'''
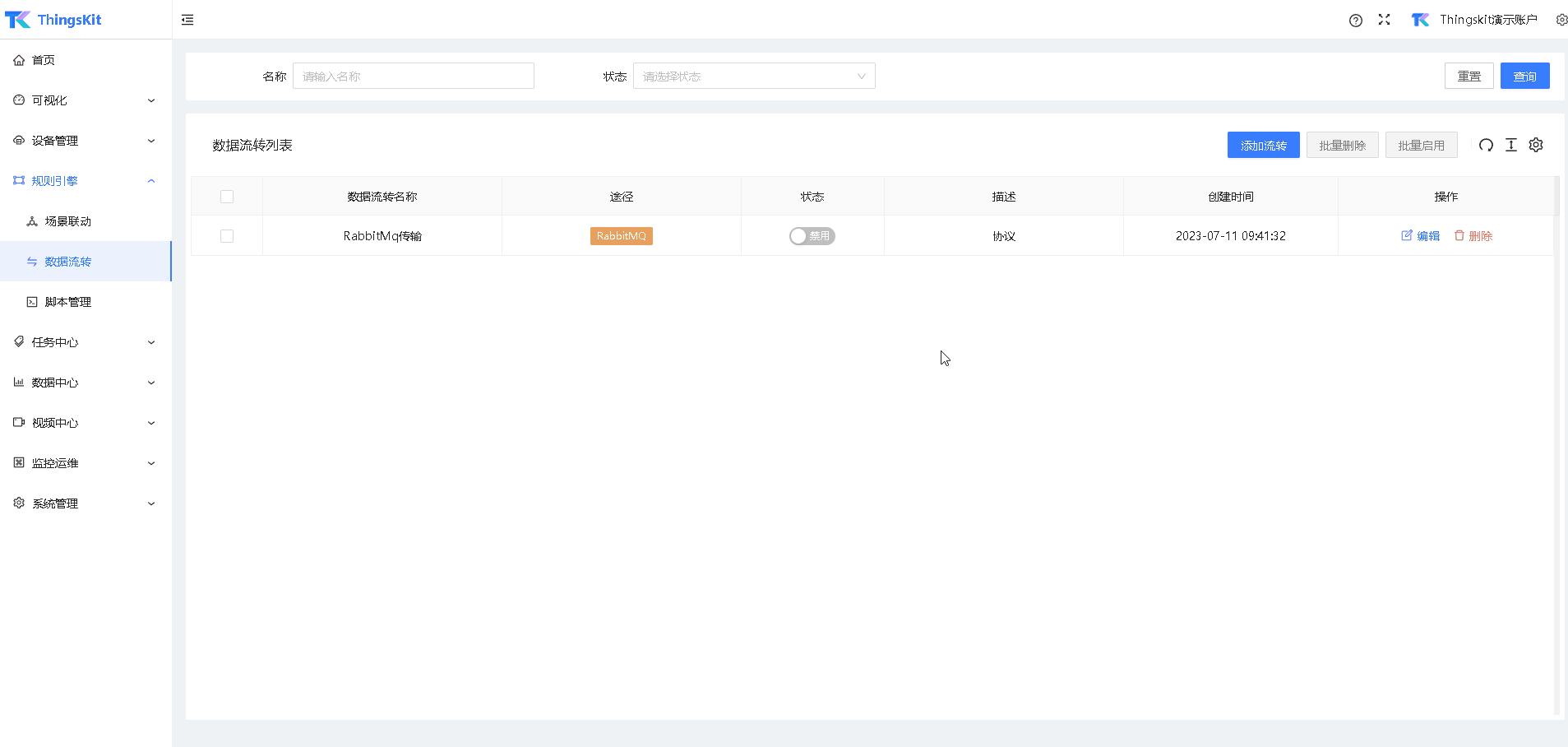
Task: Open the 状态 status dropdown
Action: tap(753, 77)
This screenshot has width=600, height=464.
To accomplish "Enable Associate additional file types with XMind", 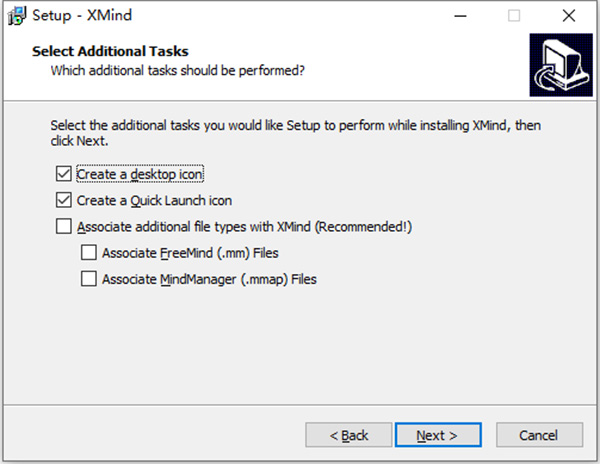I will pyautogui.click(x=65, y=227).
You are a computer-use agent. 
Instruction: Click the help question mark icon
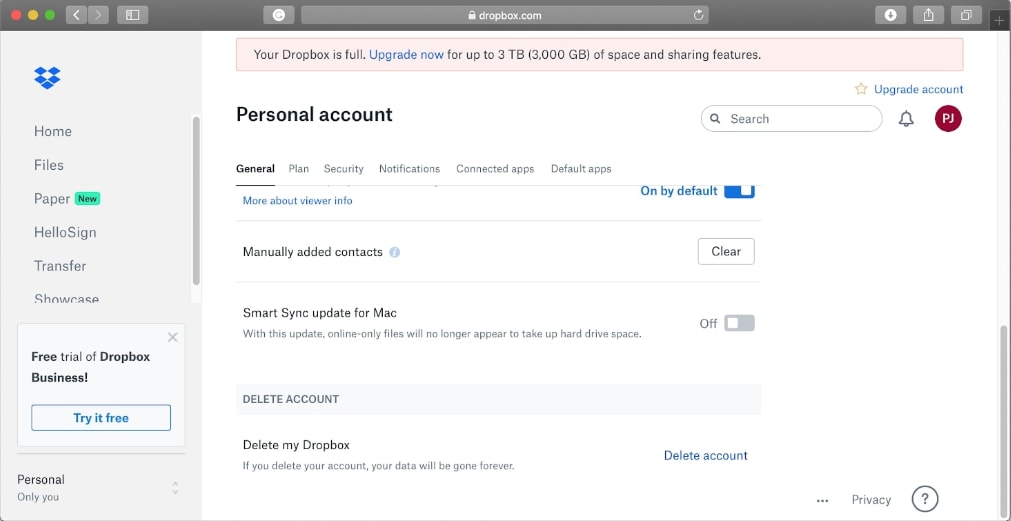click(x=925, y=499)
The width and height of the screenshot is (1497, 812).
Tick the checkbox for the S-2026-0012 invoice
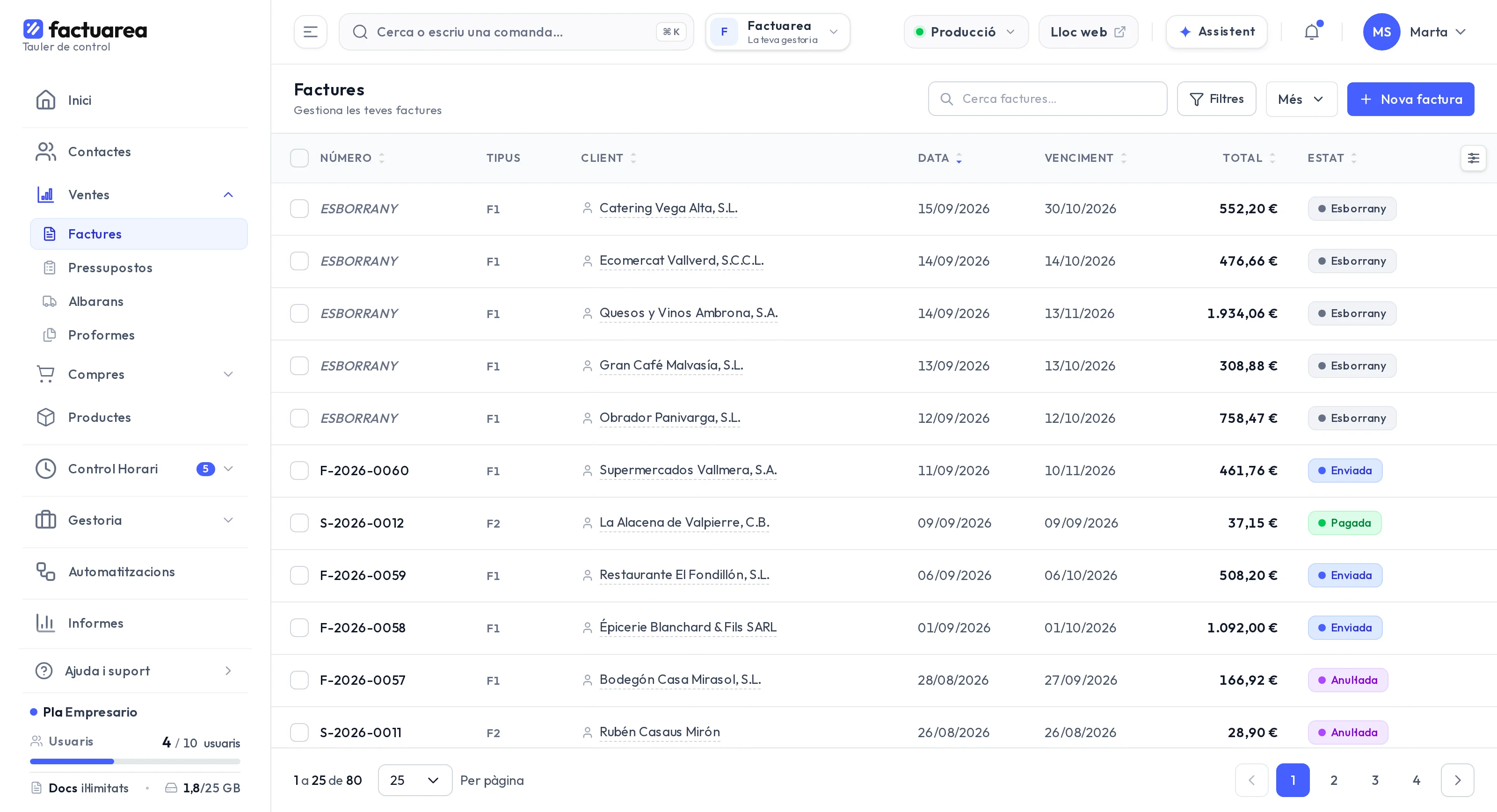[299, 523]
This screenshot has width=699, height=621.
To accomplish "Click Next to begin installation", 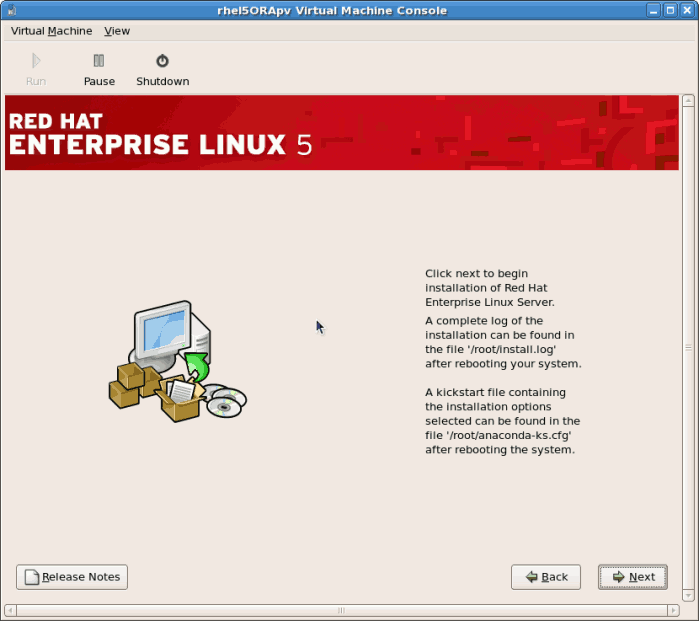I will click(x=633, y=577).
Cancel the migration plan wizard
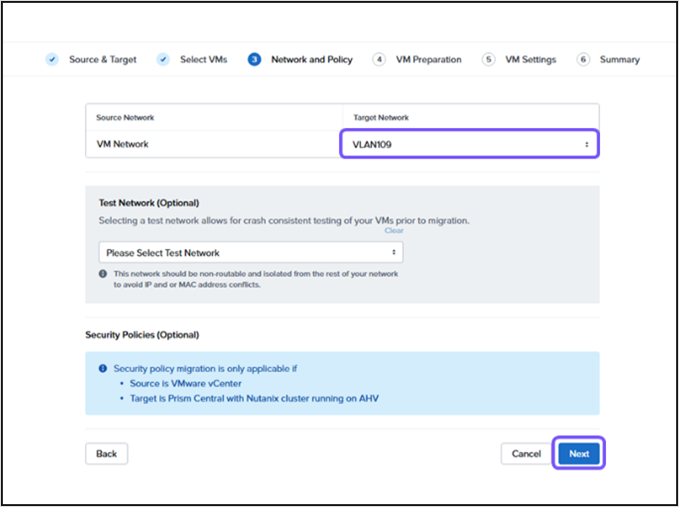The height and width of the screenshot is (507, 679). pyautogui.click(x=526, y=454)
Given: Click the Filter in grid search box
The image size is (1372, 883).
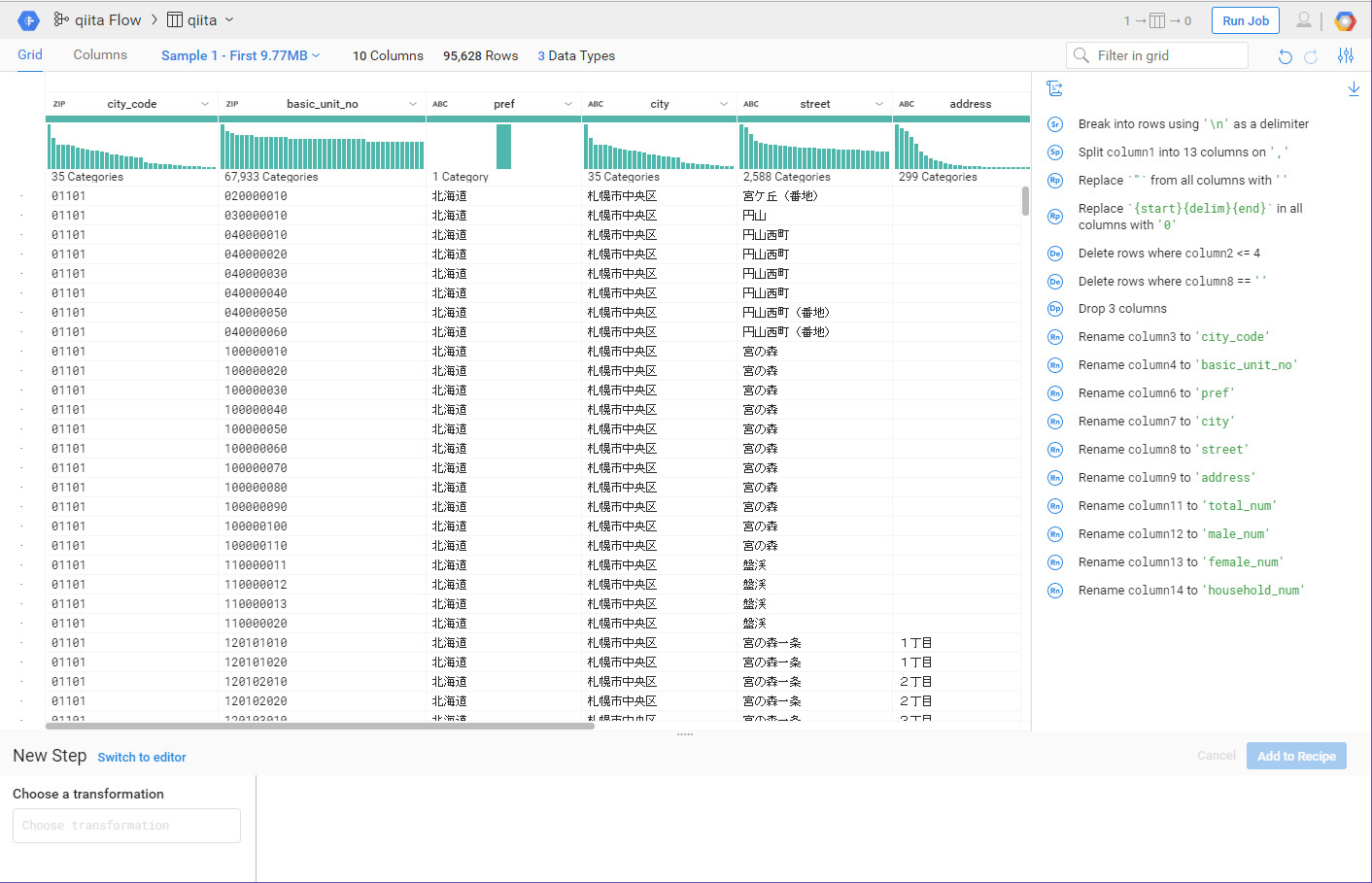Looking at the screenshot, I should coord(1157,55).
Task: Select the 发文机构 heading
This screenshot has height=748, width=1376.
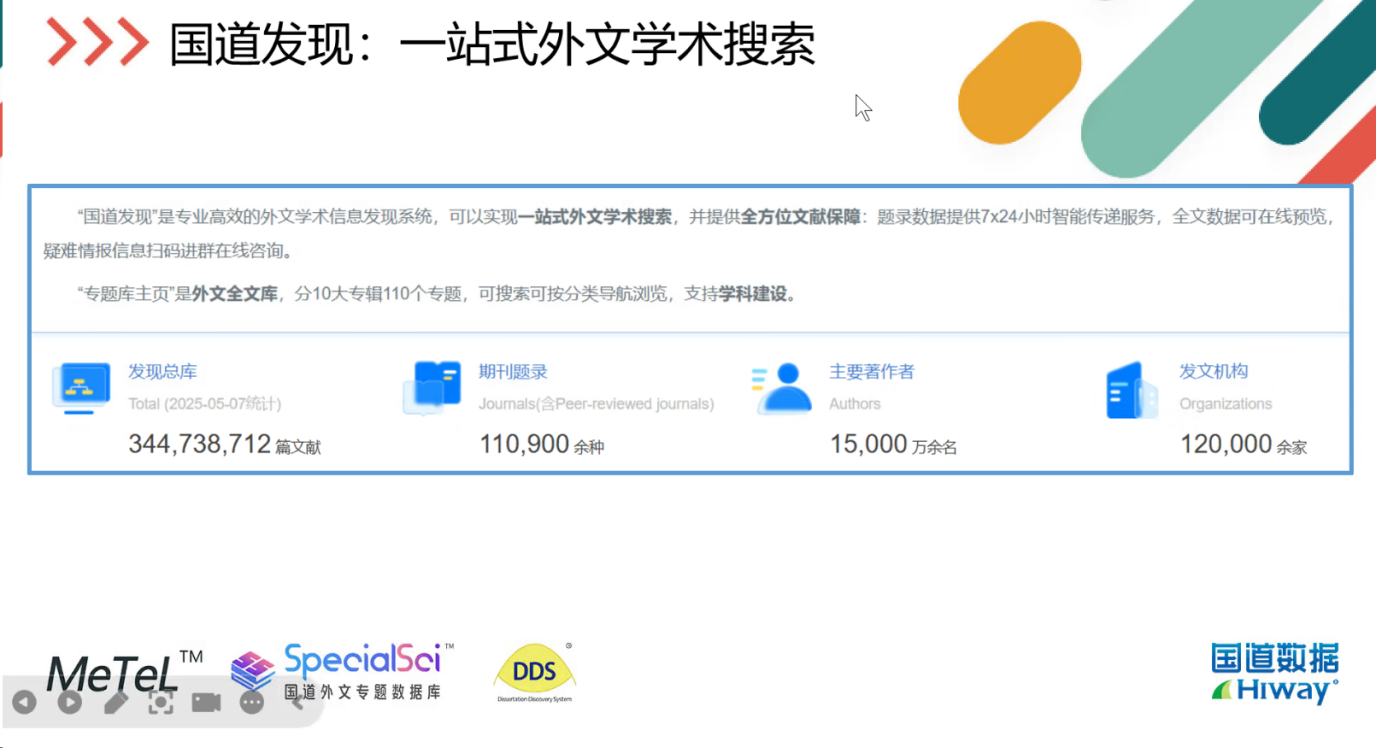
'''
Copy out all lines of the listing above that include "This".

*RESPONSE BOX*:
This screenshot has width=600, height=464.
This screenshot has width=699, height=621.
This screenshot has height=748, width=1376.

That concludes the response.